Universal helmet laws, such as the law Missouri has had since 1967, require all motorcycle riders to wear a helmet at all times while riding. According to data from the National Highway Traffic Safety Administration (NHTSA), the economic consequences of repealing such a law are clear. When Florida repealed its universal helmet law in 2002, the cost to treat patients diagnosed with head injuries as a result of motorcycle accidents doubled, reaching a total of $44 million. [Traffic Safety Facts, NHTSA, 2008] Nationally, one academic study estimated that the total cost to treat motorcycle accident victims who were not wearing a helmet is $250,231,734 a year more than the cost of treating victims who were wearing a helmet [Economic Impact of Motorcycle Helmets: From Impact to Discharge, Journal of Trauma-Injury, Infection & Critical Care, 2006]
Data from health care providers and insurance companies indicate that the taxpayers ultimately must pay for a significant portion of these increased treatment costs. After the Florida repeal, 16 percent of injured motorcyclists admitted to a hospital for treatment were either under-insured or uninsured, and the costs for another 21 percent of those admitted were billed to either charitable or public sources, such as Medicaid. [Traffic Safety Facts, NHTSA, 2008]
The public safety implications of eliminating or weakening a universal helmet law also are devastating. The NHTSA reports that helmets reduce the likelihood of a motorcycle fatality by 37 percent; but without a helmet law, riders more often choose not to wear protective headgear. As a result, when states repeal their helmet laws, motorcycle fatalities skyrocket. [Traffic Safety Facts, NHTSA, 2008]
According to an NHTSA report, in the 30 months following Florida's repeal of its universal helmet law in 2002, the number of motorcycle fatalities jumped sharply. That year, the state had projected 242 motorcycle fatalities in light of increased registration of motorcycle riders.

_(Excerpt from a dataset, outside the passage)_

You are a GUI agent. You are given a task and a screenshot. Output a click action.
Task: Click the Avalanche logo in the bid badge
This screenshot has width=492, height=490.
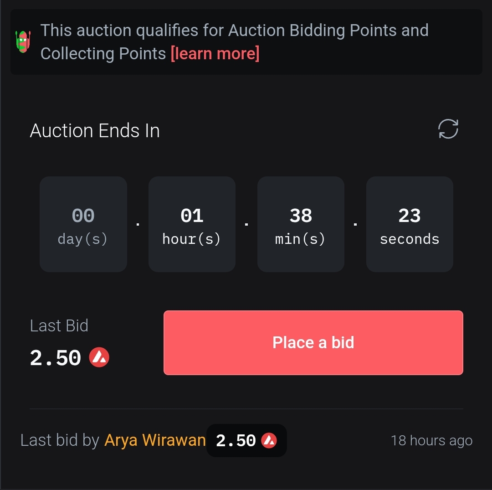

In fact, however, 301 motorcycle riders died in Florida in 2002 - 24 percent more than expected. For the two years before and after Florida's repeal, fatalities per 10,000 motorcycle riders increased 21 percent in that state, compared with 13 percent nationally. [Evaluation of the Repeal of the All-Rider Motorcycle Helmet Law in Florida, National Highway Traffic Safety Administration, 2005]
In other states where universal helmet laws have been repealed, the trend is similar. According to the NHTSA, fatalities increased by 31 percent in the year following the repeal of the Texas helmet law in 1997. When Arkansas repealed its helmet law the same year, fatalities increased by 21 percent. [What Happens When a Helmet Law is Repealed? Traffic Safety Facts, NHTSA, 2008]
In addition to Senate Bill 202, the Governor vetoed four other pieces of legislation today. Those bills, along with their subject matter, are listed below:
- Senate Committee Substitute for Senate Bill 542, relating to the state treasurer;
- House Bill 373, relating to the general educational development revolving fund;
- House Bill 306, relating to certain hotel and motel taxes; and
- House Committee Substitute for House Bill 89, relating to traffic violations.